This was in the Telegraph today. The sight of a field of cattle in East Sussex nowadays is rare indeed. I had not realised things had got so bad, maybe you hadn't either:
A couple of different issues there. I dont think farming has ever been easy. But then you do still see the big ones that make a lot of money out of it. Maybe its like everything these days, you change or die.
There is lots of stress in farming Jenny, I think its the main reason why farmers are one of the highest groups likely to commit suicide.
I wonder what their rate is compared to other groups or UK as a whole? I suspect it may be greater. Can anyone enlighten me please? Jenny
Its also a very lonely job, when I fitted a CB to the van, all I could here driving along the A303 was farmers talking to each other from their tractors. Imagine spending all day alone in a tractor for weeks on end.
Apart from the brief insight we have from "Countryfile" which is somewhat contrived to make it entertaining I suspect, we know very little about farmers really. I tend to take the produce they give me for granted. And we gardeners think that its been a rough old Winter..... Jenny
Not sure how accurate this statement is? [QUOTE]Figures show that farmers are nearly twice as likely to commit suicide as the general population and are ranked fourth, behind veterinarians, pharmacists and dentists, in the suicide rankings by profession.[/QUOTE]

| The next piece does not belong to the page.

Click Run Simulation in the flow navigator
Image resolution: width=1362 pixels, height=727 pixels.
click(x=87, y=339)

As "sole traders" there is a lot of financial and other types of responsibility on one set of shoulders and often no training for the economic management it now entails. Farmers are hands-on people in the main, and it is a matter of luck whether you also have book-keeping skills. Added to that is the feeling that it is a lifetime vocation and commitment, an inescapable part of your identity, so to fail and lose your land and home is unthinkable - for hereditary farmers, at least.

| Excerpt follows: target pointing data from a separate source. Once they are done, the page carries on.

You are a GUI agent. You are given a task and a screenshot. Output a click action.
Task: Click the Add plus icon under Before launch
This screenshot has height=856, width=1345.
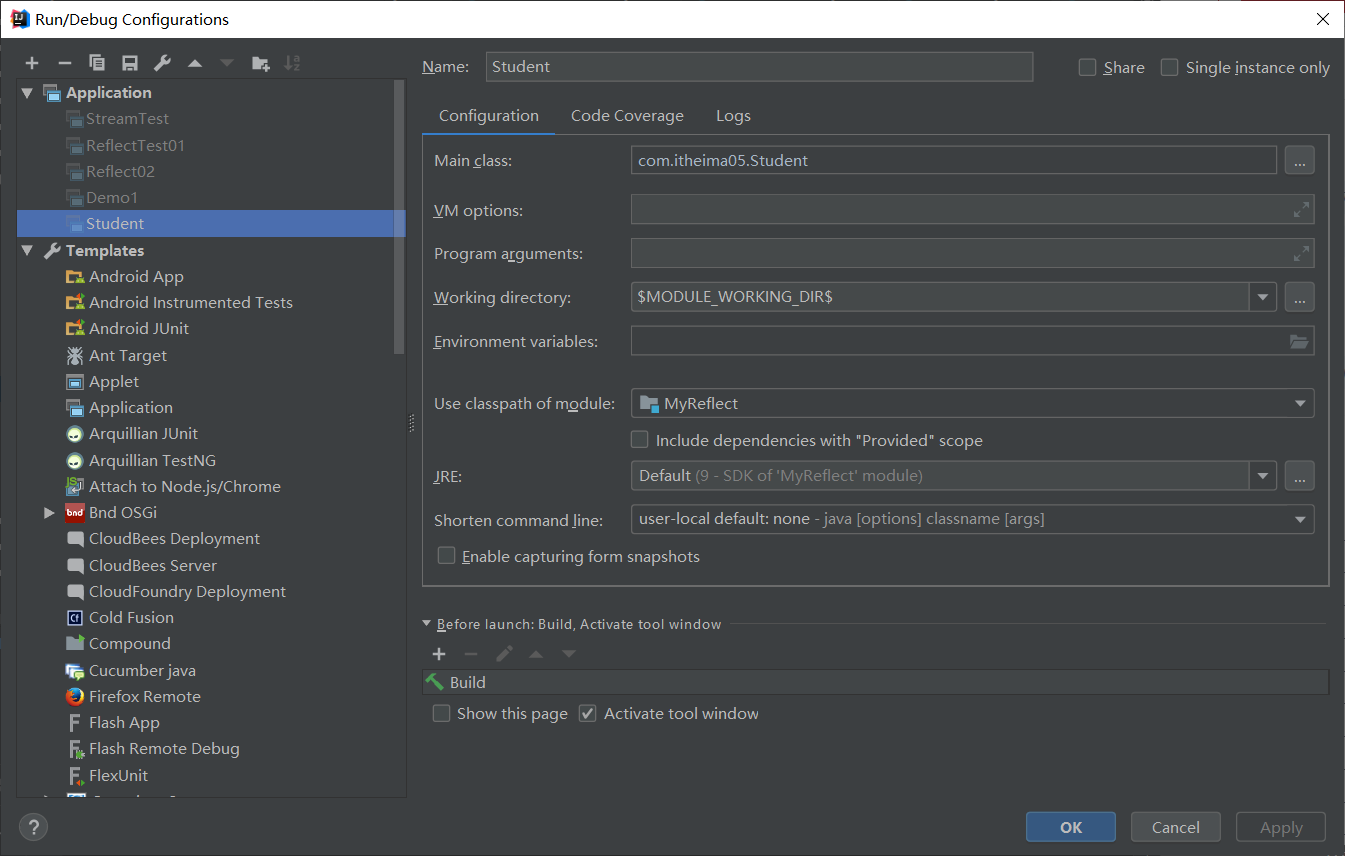(x=439, y=654)
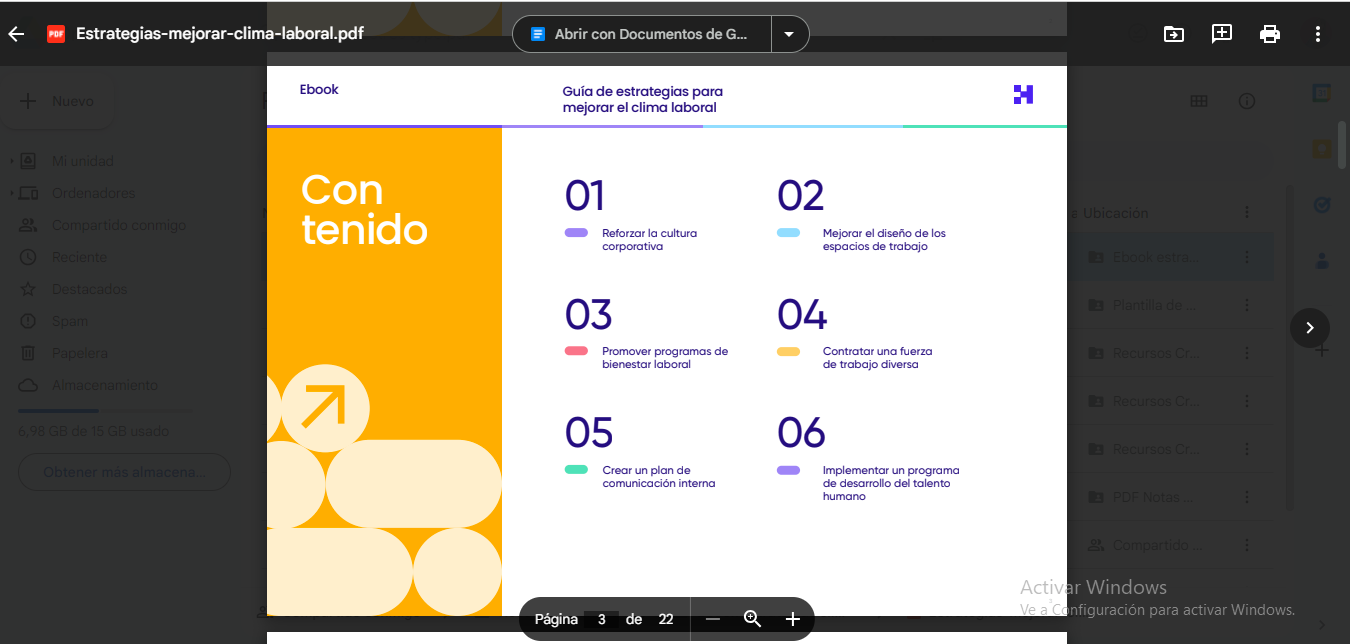
Task: Open Contacts from the side panel
Action: (x=1322, y=262)
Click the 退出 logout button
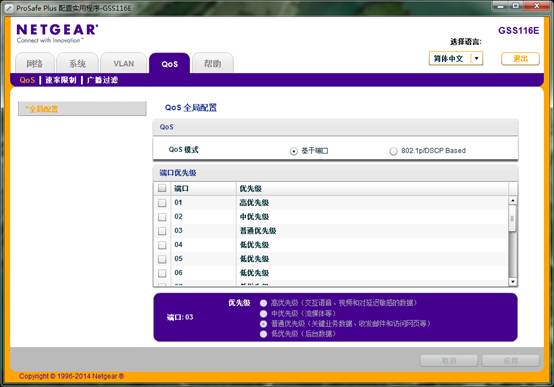The image size is (554, 387). point(520,59)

For farmers, it's been a wet old winter - which means they can't get on the land with machinery to get on with any sort of cultivation until it has dried out sufficiently. As a gardener you would understand that but the average Jo Public wouldn't.
I think I've read that the way dentists get paid - i.e. the money they get per customer, makes managing the work quite stressful. But that's a very basic reading of the situation!

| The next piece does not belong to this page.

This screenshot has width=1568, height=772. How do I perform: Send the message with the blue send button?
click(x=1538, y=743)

The 4 mile lake that was stretching from my village to Muchelney has gone now. Not all the grass has died as was expected. There are a lot of ruined hay bales in the fields though. The huge dairy farm has not got a single cow in it though, the floods & the price they were getting for milk has pushed them to breaking point. Don't know whats going to happen to the fields now.
my hubby has worked with pigs for well over 20yrs and has been made redundant repeatedly because of bankrupt farms, swine fever & foot & mouth. Personally, I think some of the problem is that hereditary farmers have gotten rarer. Being replaced with city/townsfolk who are sick of the rat race, but just "play" at farming cos they have no clue what they're doing. That's why the Gov are having to set up a scheme to help farmers learn how to farm again. Ridiculous, really.